I don`t believe that either left or right can avoid a degree of blame for the excesses of the `80s. The ultra-left always distrusted the Civil Service as being too involved with a system of checks and balances and likely to be an obstacle to change. Mrs Thatcher agreed, but with very different objectives. `Orthodox` Marxists believed that civil society - the Courts, the Civil Service etc - was made up of `class-based institutions` which were ultimately reactionary (In Marx`s day this was almost certainly true). Prior to the Thatcher era, Labour and the Conservatives to a degree presided over a `post-war consensus` (a kind of  "welfare capitalism" as Tony Wright describes it in his book Socialisms) but failed to make it sufficiently responsive to people`s needs to engender any real sense of shared ownership.

 In modern times, of course, both major parties have been apostles of `globalisation`. I suspect that either would at one time have been only too happy to outsource public services to foreign firms.  

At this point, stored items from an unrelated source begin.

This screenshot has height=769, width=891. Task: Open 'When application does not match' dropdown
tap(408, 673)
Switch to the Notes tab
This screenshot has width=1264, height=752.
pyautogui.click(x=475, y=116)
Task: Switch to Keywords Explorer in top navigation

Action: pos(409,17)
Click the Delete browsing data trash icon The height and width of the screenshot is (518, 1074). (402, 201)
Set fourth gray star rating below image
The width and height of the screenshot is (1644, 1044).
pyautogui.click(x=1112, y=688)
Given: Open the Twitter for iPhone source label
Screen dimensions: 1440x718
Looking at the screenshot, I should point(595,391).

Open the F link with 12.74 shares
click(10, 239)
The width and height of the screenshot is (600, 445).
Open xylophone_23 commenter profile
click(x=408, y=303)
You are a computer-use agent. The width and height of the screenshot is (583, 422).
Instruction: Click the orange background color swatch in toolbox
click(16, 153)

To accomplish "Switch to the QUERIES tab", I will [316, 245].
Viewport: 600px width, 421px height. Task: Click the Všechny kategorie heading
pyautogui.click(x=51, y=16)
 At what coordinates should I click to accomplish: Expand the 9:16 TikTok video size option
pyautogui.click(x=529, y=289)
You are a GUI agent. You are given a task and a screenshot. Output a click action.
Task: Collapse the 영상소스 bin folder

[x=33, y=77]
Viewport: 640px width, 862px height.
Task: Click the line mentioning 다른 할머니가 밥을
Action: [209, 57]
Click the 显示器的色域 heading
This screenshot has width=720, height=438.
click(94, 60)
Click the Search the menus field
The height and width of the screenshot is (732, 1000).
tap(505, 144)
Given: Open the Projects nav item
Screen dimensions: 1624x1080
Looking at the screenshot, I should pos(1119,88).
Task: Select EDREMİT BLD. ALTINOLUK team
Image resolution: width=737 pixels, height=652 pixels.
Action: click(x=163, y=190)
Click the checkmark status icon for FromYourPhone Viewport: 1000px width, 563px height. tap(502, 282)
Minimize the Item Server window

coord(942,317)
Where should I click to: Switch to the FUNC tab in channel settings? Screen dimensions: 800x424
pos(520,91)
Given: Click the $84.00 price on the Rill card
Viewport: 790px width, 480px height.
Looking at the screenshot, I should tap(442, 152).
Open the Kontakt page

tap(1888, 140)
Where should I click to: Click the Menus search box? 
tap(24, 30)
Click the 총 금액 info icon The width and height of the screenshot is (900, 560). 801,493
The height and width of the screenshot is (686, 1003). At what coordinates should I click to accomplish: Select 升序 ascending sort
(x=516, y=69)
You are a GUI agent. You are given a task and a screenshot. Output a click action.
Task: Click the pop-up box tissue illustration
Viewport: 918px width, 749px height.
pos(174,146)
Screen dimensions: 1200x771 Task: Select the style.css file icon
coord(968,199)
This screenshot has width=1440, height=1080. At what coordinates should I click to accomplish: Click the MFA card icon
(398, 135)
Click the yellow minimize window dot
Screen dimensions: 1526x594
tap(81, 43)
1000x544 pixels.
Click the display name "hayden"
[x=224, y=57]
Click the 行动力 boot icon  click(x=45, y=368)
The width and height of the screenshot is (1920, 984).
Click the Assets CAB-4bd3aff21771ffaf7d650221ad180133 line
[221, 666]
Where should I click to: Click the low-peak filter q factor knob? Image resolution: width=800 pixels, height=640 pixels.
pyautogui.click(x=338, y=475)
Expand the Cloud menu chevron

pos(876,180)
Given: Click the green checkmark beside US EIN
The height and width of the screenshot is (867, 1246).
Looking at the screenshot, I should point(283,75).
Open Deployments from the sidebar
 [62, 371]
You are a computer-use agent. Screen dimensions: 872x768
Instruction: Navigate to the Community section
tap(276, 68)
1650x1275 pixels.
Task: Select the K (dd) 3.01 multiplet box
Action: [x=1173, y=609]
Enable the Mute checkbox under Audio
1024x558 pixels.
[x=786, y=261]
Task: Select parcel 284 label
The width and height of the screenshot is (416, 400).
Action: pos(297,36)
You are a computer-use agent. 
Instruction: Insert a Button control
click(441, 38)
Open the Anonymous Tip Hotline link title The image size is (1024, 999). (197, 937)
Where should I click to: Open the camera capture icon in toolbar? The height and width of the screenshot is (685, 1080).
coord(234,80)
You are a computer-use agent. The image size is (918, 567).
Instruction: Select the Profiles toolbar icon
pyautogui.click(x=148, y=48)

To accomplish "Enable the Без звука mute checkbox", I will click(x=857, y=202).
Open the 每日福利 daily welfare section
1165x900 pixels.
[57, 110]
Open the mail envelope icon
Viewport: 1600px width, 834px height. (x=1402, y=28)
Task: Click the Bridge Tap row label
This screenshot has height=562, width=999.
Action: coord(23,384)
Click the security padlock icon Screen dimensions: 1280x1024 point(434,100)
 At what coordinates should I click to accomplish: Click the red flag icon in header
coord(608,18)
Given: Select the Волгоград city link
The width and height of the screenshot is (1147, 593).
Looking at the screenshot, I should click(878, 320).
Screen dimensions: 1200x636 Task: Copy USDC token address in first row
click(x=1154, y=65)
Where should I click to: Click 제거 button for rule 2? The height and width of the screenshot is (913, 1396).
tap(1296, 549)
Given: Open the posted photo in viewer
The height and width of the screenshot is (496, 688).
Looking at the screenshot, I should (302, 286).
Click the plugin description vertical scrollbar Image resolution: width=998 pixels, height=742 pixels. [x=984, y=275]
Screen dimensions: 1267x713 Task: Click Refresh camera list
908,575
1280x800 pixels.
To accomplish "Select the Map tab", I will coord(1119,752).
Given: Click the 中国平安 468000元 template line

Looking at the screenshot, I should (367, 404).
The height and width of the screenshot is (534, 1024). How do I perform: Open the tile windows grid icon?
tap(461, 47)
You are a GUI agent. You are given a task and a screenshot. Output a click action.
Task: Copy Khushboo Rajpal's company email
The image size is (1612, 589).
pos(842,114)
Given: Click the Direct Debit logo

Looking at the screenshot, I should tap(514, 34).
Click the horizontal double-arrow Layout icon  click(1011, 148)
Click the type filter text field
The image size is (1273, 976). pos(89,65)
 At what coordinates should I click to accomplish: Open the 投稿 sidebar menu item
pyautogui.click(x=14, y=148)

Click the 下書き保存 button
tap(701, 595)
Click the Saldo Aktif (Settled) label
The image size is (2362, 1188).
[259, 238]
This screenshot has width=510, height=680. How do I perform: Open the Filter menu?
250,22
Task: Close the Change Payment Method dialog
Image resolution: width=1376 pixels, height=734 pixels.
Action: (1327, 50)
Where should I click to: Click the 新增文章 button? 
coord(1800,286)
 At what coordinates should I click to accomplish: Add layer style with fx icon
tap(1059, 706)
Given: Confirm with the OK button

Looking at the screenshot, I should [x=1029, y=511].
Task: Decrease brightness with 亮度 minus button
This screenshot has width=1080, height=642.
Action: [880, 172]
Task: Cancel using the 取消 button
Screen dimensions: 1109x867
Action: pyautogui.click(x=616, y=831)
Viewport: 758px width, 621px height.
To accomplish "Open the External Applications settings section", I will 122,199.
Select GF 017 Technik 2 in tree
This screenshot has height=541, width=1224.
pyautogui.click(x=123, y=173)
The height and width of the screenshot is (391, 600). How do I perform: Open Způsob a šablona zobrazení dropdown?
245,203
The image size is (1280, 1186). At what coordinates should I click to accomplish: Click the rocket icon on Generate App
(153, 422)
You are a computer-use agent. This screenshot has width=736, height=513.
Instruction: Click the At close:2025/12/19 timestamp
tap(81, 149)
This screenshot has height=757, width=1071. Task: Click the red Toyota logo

I do not claim to have any magic formula for a perfect society. I do not trust `perfect societies` ! If Mrs Thatcher did one good thing for public services, it was the decision to move many of the newly-formed government agencies out of London, and I do give her credit for that. A little decentralisation goes a long way, you may think.  We need to remind ourselves that public services are supposed to be accountable to Parliament and that Parliament is accountable to the people. I`ve never been very good at finding an ending for articles, but as ultmately we`re talking about how to make a democracy work, you might want to reflect on the words of J B Priestley in his wartime book Out of the People ;

"Let it be admitted, once and for all, that you cannot have democratic government long, cannot make a democracy function properly, if you have an apathetic and passive people."